- **Supplied material**
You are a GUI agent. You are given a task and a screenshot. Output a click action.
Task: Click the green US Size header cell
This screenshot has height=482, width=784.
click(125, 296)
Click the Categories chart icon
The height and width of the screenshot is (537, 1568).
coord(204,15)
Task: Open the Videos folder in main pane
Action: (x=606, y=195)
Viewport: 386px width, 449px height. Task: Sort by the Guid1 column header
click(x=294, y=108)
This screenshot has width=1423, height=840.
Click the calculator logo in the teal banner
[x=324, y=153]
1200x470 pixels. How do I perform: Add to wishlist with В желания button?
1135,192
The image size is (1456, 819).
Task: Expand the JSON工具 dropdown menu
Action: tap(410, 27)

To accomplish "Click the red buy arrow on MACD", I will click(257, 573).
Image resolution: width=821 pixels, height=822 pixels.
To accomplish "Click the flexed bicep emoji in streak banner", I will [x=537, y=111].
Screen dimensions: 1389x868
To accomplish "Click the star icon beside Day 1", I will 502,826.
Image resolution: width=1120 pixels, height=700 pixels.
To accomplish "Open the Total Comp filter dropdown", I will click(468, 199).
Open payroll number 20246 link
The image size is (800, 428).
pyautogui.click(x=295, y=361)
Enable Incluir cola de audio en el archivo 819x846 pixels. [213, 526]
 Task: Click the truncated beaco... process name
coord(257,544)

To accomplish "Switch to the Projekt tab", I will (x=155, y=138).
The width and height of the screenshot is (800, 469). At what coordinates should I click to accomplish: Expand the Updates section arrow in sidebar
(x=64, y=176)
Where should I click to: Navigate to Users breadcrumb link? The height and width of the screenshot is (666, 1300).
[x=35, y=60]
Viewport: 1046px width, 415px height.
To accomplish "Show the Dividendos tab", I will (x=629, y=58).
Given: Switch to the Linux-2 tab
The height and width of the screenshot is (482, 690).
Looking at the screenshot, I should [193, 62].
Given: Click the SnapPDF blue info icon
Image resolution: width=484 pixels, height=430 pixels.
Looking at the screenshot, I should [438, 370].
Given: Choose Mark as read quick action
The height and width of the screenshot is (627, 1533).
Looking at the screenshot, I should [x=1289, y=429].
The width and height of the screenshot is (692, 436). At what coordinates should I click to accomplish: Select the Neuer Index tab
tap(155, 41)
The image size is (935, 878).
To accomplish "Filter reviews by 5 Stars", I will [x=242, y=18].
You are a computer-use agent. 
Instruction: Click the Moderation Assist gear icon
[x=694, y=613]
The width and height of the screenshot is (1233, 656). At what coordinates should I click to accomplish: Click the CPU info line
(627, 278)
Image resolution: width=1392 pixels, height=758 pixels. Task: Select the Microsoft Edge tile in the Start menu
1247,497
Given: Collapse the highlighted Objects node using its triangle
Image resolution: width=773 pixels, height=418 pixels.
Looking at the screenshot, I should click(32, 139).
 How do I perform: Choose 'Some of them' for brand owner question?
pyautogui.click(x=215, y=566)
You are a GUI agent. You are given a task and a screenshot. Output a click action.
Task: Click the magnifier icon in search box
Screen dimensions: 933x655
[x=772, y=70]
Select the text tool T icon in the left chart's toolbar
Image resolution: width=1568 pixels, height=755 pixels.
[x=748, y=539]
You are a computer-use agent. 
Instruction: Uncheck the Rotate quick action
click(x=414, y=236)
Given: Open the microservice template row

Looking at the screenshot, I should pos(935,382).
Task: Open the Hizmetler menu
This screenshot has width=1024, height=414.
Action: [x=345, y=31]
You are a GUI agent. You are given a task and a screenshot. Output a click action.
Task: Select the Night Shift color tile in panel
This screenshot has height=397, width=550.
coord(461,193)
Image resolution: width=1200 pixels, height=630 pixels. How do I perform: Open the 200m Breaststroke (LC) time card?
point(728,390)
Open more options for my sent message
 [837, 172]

- **Try it**
Read each line of the material, and wherever the word "Switch" turns up, copy that line.

- **Response box**
To accomplish "Switch to the Projekt tab", I will (x=155, y=138).
Given: Switch to the Linux-2 tab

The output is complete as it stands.